The pen included wounded starter Michael Wacha plus three lefties, including Sam Freeman and rookie Marco Gonzales. Among the excluded were catcher A.J. Pierzynski and infielder Mark Ellis, along with pitchers Jason Motte, Kevin Siegrist and Justin Masterson.

Game 1

Hopes were high with the Cardinals starting well-rested 20-game winner Adam Wainwright, who opened the DS for the third consecutive year. Instead of a pitching duel with Kershaw, Wainwright lasted just 4 2/3 innings and the game turned into a slugfest, won by the Cardinals, 10-9.

St. Louis overcame a five-run deficit, capped by Matt Carpenter’s go-ahead three-run double in the Cardinals’ eight-run seventh inning. St. Louis held on, with Trevor Rosenthal blowing a 100-mph fastball past Yasiel Puig with a runner on third to end the nearly four-hour game.

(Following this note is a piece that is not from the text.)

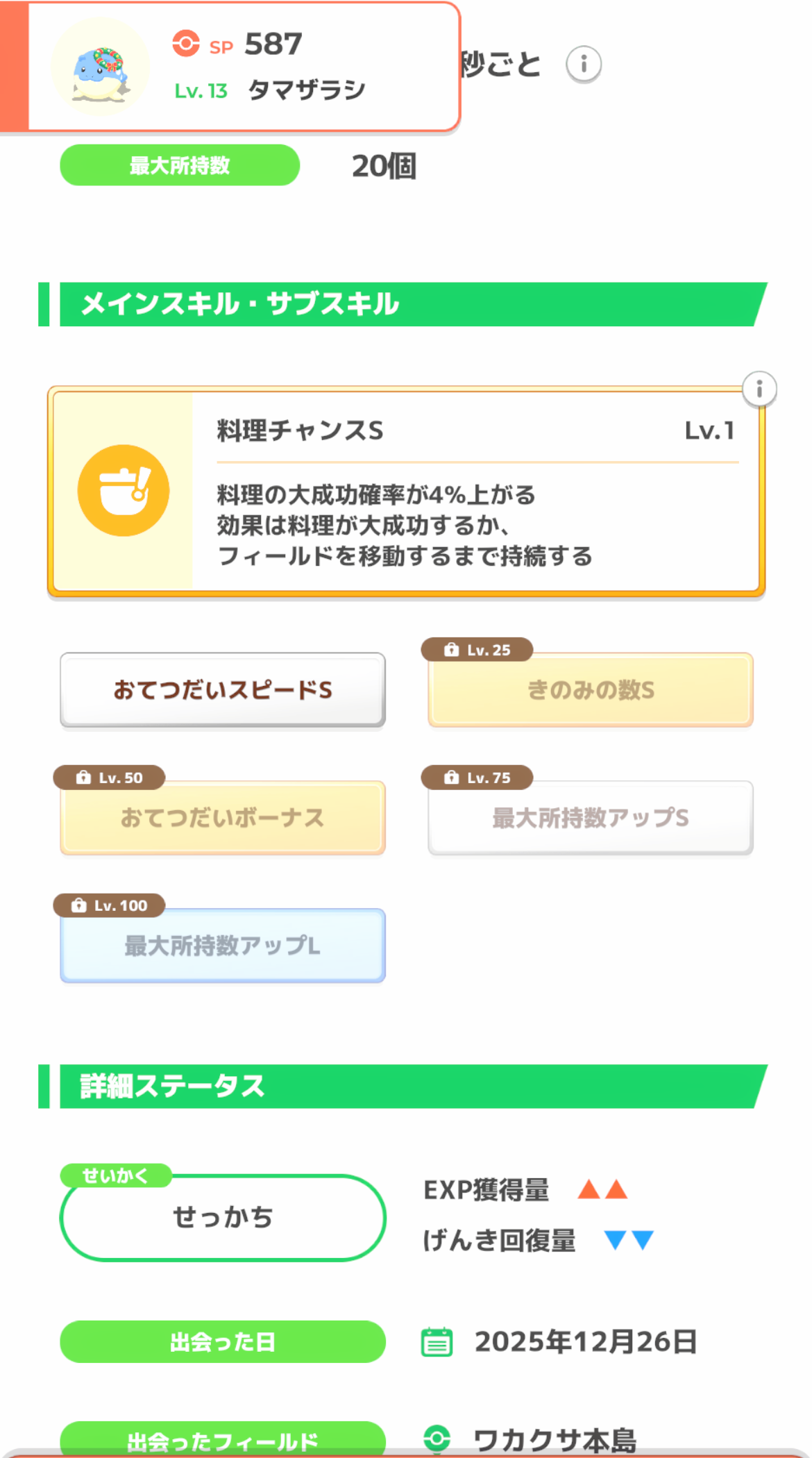Tap the 最大所持数アップL sub skill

Earlier, Puig's plunking by an Adam Wainwright pitch, on top of prior bad blood between the two clubs, triggered a benches-clearing scrum. There were no ejections but emotions continued to run high through the remainder of the series.

Game 2

The Dodgers turned the table, taking a 3-2 victory. The Cards had come back to tie on Carpenter’s two-run home run in the top of the eighth, but could not enjoy it for long. Los Angeles’ very next batter, Matt Kemp, put his club back on top. This time it was for good with his long ball hit off all-star reliever Pat Neshek.

Starters Lance Lynn and Zack Grienke each received a no-decision.

Game 3

Once again the seventh inning was key as Kolten Wong hit a two-run home run to snap a tie score to power the Cardinals to a 3-1 win on a rainy night in St. Louis. The other home team tally came home via Matt Carpenter’s third home run in three DS games.

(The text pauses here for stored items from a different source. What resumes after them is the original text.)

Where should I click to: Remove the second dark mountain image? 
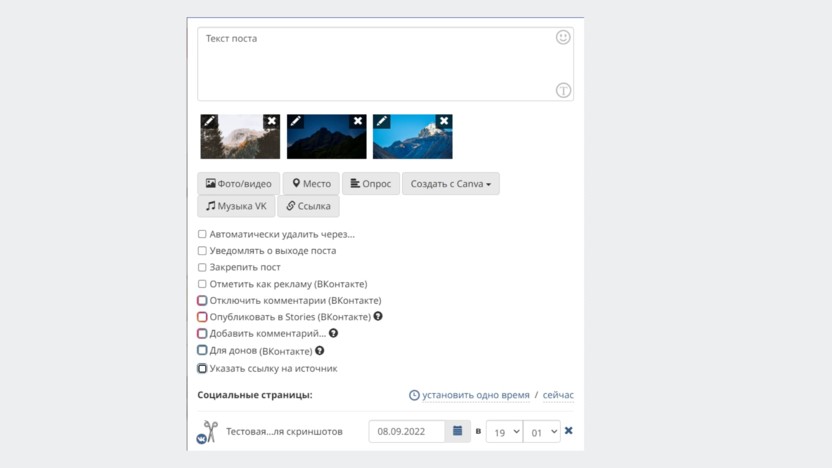coord(358,121)
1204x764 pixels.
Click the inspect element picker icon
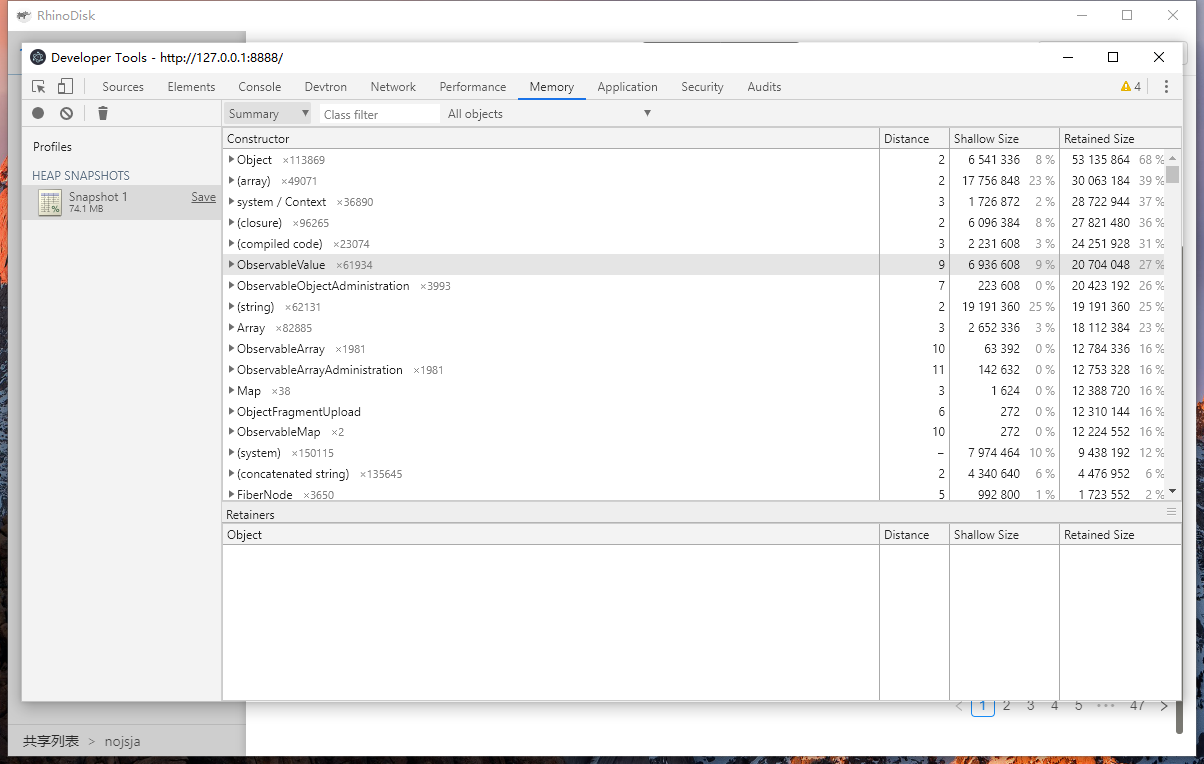39,87
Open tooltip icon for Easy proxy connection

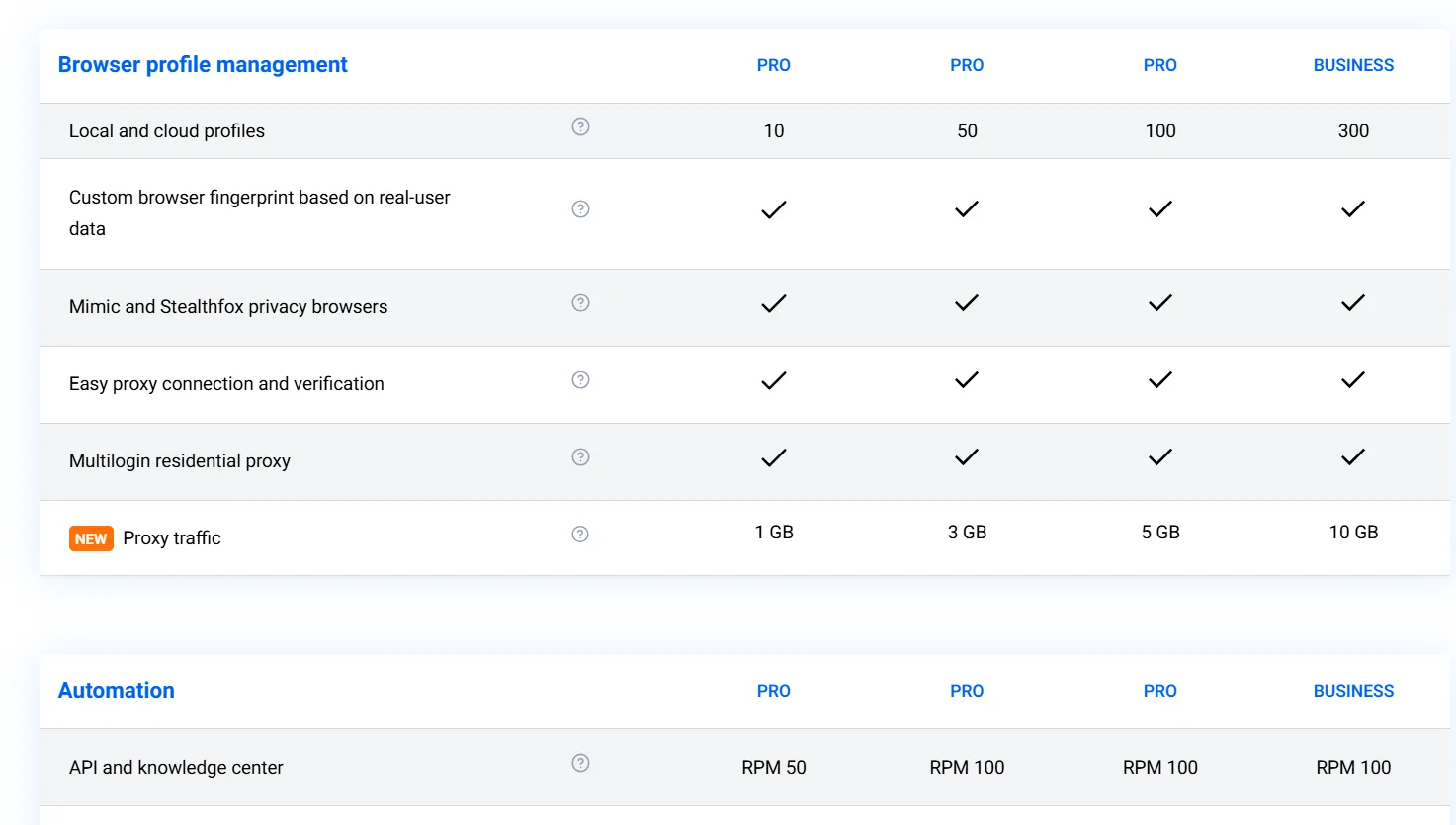pyautogui.click(x=580, y=379)
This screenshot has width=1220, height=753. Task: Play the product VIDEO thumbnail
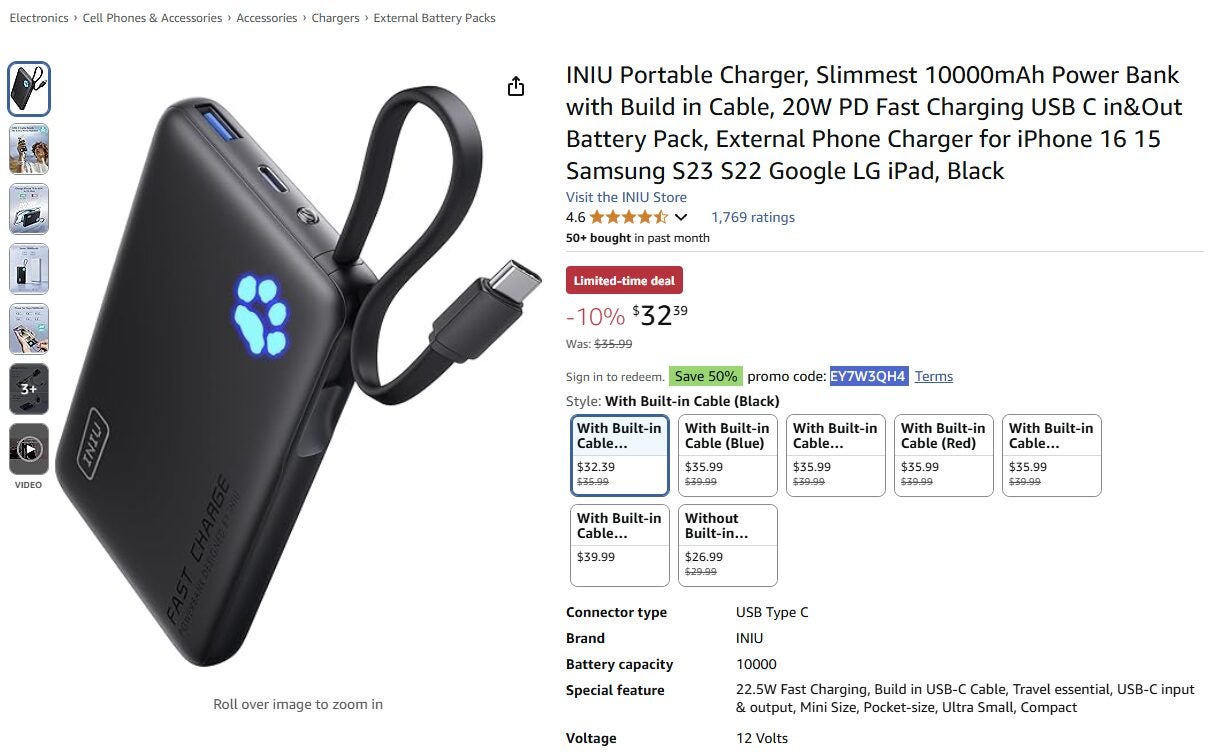29,449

A major reason the Cardinals added veteran John Lackey was to get big October performances and that is what they received. The right-hander gave up one run and five hits in seven innings, striking out eight.

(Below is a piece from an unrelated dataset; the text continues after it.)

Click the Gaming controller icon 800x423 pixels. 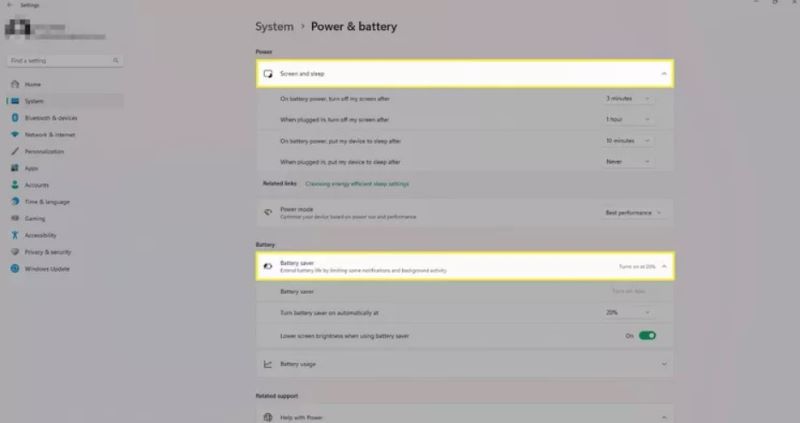tap(15, 218)
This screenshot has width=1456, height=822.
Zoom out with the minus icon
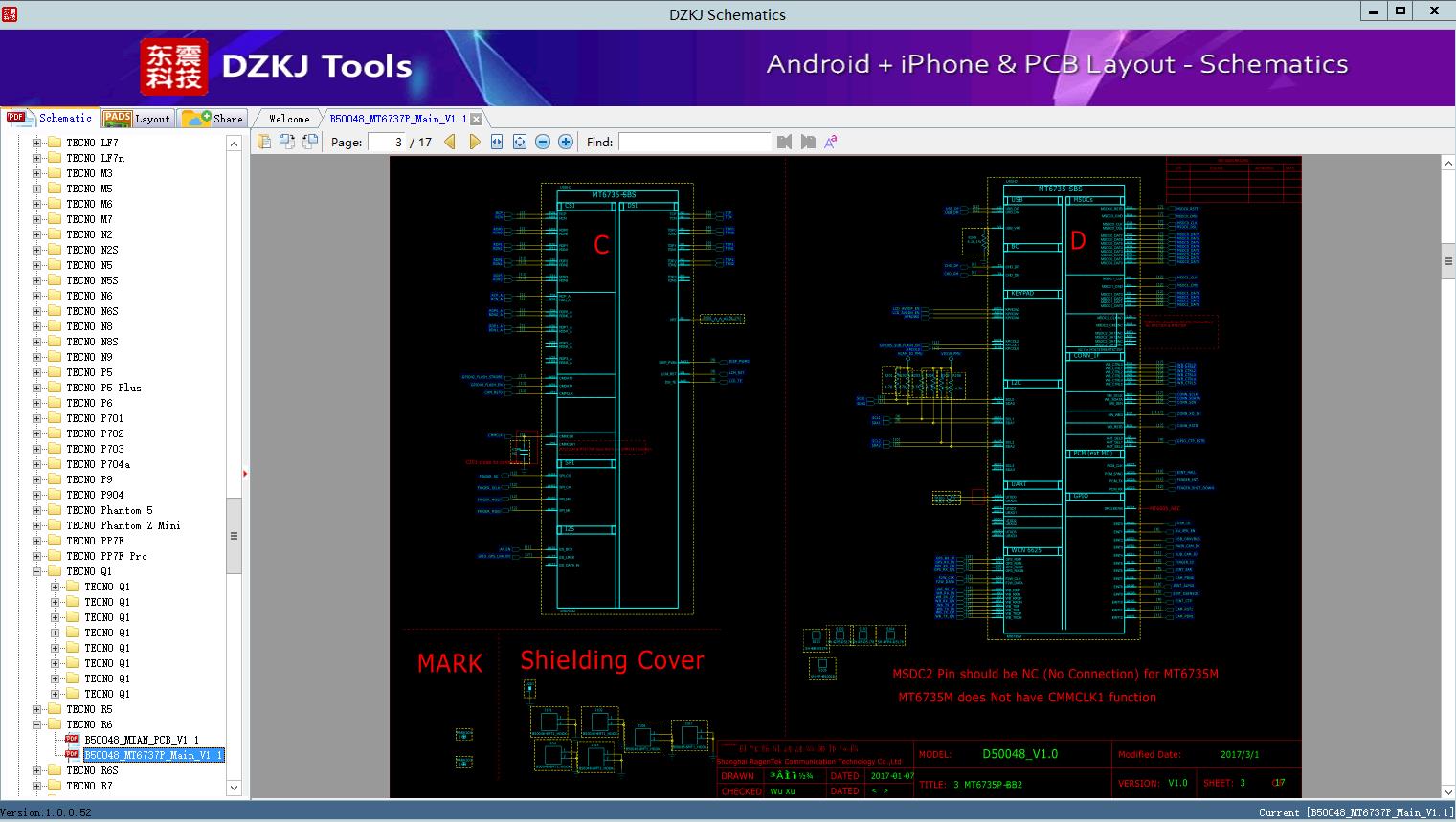pyautogui.click(x=543, y=142)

Again, it was not easy going as two runners reached against Rosenthal in the ninth before he earned his second save of the series. The Busch grounds crew deserved an assist as they were called out to put drying agent on the mound, giving the closer time to collect himself before securing the final two outs.

Game 4

Dodgers manager Don Mattingly made the decision to start his ace Kershaw on short rest in what was an elimination game for his team. It did not matter, as St. Louis’ 3-2 win ended Los Angeles’ post-season hopes on the Busch Stadium turf for the second consecutive year.

Once again, the Cardinals came back from a deficit in the seventh inning. This time, Matt Adams’ three-run blast off Kershaw sealed St. Louis’ return trip to the World Series.

Rosenthal again made it interesting in the ninth, allowing two baserunners before inducing a Carl Crawford ground ball for the 27th out and his third save.

Shelby Miller went 5 2/3 innings in his first postseason start, allowing both LA runs, with reliever Marco Gonzales collecting his second series win (also Game 1).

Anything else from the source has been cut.